- [SOURCE TEXT]:
[Begin]

Nginx directives

intro

My first met to Nginx was my first project. At first, I decided to deploy my service at Heroku. But Heroku had a problem when I tried to set https. Also Heroku had been off periodically if there was no visitor bacause I used free plan. I check AWS, which is very famous until now, but I was afraid of few cases of being overcharged.

The next service I met was DigitalOcean, which is not famous and had little information. I was happy about the cheap basic fee and their service that only provides a simple Linux server computer, which seemed like an advantage because I can make my service in the direction where I want without any limits from the service provider, which meant that I needed to learn many things. So I decided to use DigitalOcean, and it cost almost a month just to deploy.

Nginx was one of necessary service that I've had to build by myself. At that time, after long time of copy-and-paste code, I've made it watching a video of my favorite YouTuber not knowing exactly what I was doing. In hindsight, I set my server as Reverse Proxy Server, although I was just happy that my server was running properly.

I wanted to study Nginx to know exactly what I've done, but not doing it. After some time has passed, I was asked some questions about Nginx when I was working as an assistant of the educational program of web development. Those questions are simple because that was basic, but I thought that was an opportunity to study Nginx. I also wanted to make a mail server or multi-domain website, so it looked like a good chance.

[End]

- [GIVEN PROBLEM 1]:
From the listing, quote the lines between the one holding "Click the Action-Based target icon" and the one holding "click(x=110, y=563)", inclusive.

- [RAW DATA]:
[Begin]

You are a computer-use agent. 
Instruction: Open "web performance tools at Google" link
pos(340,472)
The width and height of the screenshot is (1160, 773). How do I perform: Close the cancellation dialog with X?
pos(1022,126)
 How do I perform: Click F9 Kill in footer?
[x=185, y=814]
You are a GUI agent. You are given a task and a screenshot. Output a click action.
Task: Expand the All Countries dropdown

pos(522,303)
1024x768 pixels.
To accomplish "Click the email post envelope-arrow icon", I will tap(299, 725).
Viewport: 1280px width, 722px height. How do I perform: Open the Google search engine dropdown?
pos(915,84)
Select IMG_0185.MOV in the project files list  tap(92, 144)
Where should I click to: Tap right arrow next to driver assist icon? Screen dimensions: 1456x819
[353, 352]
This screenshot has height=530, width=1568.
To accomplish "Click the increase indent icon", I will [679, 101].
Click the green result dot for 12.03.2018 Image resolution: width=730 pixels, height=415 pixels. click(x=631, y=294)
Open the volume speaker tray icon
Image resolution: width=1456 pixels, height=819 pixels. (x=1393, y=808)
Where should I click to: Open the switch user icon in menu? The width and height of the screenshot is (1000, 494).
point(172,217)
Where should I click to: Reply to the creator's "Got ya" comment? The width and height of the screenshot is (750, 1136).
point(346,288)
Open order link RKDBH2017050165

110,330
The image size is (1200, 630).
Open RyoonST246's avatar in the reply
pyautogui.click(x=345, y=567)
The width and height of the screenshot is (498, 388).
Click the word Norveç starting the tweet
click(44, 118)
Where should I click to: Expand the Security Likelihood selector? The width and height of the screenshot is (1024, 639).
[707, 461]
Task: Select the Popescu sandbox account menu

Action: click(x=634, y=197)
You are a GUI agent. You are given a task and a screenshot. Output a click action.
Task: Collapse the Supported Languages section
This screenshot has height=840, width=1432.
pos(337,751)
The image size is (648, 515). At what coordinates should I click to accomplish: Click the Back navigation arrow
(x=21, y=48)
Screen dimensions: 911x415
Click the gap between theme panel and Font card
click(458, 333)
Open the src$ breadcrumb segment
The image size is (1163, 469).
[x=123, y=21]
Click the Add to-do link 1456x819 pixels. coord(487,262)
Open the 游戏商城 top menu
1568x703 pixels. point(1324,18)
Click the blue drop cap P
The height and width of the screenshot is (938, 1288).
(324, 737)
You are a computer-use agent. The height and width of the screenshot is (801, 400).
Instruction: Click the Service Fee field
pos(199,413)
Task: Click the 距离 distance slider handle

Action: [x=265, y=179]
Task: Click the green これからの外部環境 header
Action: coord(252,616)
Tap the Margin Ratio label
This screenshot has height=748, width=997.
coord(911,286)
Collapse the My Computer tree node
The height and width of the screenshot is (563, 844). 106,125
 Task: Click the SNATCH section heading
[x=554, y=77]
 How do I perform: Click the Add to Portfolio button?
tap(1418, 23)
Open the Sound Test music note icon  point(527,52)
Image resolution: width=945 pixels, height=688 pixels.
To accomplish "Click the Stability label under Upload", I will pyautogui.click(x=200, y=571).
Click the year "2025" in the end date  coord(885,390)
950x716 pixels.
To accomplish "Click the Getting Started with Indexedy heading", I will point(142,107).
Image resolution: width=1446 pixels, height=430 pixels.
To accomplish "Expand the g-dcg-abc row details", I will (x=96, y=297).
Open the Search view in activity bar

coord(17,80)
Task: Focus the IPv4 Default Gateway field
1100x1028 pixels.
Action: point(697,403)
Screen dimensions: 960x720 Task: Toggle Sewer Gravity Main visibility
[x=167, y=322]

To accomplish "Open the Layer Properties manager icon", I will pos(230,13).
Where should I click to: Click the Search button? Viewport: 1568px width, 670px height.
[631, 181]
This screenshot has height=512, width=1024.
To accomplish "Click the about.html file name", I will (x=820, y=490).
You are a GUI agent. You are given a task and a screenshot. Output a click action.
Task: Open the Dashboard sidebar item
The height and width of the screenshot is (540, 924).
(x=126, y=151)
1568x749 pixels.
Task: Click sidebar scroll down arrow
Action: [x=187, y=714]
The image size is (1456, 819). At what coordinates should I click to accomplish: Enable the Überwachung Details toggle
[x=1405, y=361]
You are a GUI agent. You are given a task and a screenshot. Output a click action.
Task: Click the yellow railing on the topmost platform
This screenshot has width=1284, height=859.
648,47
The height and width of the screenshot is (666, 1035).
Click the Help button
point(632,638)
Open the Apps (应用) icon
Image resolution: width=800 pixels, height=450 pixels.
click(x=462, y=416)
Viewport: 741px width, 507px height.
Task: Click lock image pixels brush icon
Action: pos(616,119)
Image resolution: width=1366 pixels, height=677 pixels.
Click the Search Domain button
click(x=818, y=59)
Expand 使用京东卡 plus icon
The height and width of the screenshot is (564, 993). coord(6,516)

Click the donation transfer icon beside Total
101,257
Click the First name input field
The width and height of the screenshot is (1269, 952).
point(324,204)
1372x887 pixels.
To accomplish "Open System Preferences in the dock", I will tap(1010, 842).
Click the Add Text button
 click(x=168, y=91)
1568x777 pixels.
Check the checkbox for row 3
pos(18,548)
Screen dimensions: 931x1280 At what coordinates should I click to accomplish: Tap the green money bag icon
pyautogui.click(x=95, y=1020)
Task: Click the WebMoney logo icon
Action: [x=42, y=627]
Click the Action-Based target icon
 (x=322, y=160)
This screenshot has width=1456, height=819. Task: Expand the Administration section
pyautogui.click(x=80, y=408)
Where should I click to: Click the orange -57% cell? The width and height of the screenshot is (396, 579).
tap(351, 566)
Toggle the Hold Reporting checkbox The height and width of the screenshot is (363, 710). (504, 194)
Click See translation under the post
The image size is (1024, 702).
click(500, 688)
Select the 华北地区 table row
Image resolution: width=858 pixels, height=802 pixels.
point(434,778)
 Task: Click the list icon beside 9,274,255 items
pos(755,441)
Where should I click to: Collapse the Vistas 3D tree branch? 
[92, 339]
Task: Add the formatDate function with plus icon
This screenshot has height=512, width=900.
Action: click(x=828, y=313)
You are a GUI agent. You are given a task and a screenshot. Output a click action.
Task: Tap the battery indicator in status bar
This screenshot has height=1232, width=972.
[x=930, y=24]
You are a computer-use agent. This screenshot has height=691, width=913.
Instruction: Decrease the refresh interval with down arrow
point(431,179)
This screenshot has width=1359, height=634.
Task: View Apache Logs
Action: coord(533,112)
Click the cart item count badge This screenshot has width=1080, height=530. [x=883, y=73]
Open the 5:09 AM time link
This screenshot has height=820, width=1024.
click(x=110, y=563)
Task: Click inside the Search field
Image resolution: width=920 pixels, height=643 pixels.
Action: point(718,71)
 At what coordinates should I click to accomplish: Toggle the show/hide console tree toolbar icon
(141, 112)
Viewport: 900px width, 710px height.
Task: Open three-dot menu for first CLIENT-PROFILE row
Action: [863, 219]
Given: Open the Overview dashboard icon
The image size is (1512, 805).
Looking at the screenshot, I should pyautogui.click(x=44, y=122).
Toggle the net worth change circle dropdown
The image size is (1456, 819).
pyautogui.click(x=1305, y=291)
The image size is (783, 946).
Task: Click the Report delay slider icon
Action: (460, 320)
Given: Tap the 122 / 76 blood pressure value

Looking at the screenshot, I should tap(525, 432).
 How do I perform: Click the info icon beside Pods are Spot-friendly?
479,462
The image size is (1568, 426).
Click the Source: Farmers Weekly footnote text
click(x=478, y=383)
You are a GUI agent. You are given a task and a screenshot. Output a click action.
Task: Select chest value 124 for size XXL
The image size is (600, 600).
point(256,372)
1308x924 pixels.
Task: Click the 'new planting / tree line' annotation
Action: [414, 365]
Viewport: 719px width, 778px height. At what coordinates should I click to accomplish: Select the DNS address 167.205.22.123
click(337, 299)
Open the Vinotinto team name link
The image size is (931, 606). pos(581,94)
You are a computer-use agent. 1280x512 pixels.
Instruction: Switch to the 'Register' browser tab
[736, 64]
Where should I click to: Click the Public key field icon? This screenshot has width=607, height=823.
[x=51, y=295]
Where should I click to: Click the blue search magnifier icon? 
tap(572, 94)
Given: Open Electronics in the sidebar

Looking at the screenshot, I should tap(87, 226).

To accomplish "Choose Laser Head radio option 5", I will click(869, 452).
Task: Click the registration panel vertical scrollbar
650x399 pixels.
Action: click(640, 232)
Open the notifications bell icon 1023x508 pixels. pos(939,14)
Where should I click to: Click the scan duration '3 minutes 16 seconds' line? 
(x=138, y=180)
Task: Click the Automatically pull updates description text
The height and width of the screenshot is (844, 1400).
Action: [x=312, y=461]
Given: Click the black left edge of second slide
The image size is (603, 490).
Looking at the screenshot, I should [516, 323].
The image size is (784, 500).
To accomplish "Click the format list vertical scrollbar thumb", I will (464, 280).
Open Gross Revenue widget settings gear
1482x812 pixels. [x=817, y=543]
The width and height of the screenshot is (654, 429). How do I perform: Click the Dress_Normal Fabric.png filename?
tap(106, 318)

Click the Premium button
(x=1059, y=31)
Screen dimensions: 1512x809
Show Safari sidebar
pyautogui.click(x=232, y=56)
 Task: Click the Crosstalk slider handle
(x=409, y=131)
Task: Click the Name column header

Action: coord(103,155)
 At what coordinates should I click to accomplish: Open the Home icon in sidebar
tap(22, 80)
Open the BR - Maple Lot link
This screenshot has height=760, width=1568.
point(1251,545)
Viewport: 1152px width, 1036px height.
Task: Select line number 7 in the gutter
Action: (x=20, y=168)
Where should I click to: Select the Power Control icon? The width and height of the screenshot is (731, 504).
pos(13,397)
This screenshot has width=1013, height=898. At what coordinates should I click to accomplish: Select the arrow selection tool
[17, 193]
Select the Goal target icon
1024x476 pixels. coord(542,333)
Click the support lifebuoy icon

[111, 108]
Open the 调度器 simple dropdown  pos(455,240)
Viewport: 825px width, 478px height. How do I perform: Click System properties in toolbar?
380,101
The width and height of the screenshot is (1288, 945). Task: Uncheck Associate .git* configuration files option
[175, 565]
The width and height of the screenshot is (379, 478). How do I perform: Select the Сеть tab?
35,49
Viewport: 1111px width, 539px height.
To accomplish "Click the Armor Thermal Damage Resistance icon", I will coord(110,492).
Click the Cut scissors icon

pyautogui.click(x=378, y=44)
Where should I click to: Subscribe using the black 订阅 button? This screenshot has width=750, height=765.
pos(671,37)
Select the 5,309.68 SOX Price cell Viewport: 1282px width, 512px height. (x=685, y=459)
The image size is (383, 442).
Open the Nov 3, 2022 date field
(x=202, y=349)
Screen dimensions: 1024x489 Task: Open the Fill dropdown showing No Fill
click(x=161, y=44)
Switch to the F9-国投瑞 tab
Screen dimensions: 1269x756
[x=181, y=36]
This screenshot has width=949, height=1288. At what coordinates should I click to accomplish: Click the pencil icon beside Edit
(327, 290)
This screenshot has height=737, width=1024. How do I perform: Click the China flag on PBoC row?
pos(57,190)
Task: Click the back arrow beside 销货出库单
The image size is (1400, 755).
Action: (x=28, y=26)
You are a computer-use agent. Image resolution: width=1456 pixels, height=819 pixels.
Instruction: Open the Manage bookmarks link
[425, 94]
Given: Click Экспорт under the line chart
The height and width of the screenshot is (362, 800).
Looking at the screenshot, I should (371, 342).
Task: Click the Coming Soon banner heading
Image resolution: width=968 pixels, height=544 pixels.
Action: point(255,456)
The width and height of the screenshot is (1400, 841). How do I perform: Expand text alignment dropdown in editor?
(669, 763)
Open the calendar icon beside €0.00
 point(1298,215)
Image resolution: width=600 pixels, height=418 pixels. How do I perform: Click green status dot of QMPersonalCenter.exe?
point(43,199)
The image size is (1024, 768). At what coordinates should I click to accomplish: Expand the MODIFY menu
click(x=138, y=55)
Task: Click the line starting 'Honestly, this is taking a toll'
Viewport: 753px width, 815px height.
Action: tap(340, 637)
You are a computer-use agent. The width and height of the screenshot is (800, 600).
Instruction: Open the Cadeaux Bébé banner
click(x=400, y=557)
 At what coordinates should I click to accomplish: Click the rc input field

[End]

- [GIVEN PROBLEM 2]:
According to the Nginx text, how long did it take to deploy the service on DigitalOcean?

- [EXERCISE SOLUTION 1]:
Click the Action-Based target icon
 (x=322, y=160)
This screenshot has width=1456, height=819. Task: Expand the Administration section
pyautogui.click(x=80, y=408)
Where should I click to: Click the orange -57% cell? The width and height of the screenshot is (396, 579).
tap(351, 566)
Toggle the Hold Reporting checkbox The height and width of the screenshot is (363, 710). (504, 194)
Click See translation under the post
The image size is (1024, 702).
click(500, 688)
Select the 华北地区 table row
Image resolution: width=858 pixels, height=802 pixels.
point(434,778)
 Task: Click the list icon beside 9,274,255 items
pos(755,441)
Where should I click to: Collapse the Vistas 3D tree branch? 
[92, 339]
Task: Add the formatDate function with plus icon
This screenshot has height=512, width=900.
Action: click(x=828, y=313)
You are a GUI agent. You are given a task and a screenshot. Output a click action.
Task: Tap the battery indicator in status bar
This screenshot has height=1232, width=972.
[x=930, y=24]
You are a computer-use agent. This screenshot has height=691, width=913.
Instruction: Decrease the refresh interval with down arrow
point(431,179)
This screenshot has width=1359, height=634.
Task: View Apache Logs
Action: coord(533,112)
Click the cart item count badge This screenshot has width=1080, height=530. [x=883, y=73]
Open the 5:09 AM time link
This screenshot has height=820, width=1024.
click(x=110, y=563)

- [EXERCISE SOLUTION 2]:
Almost a month.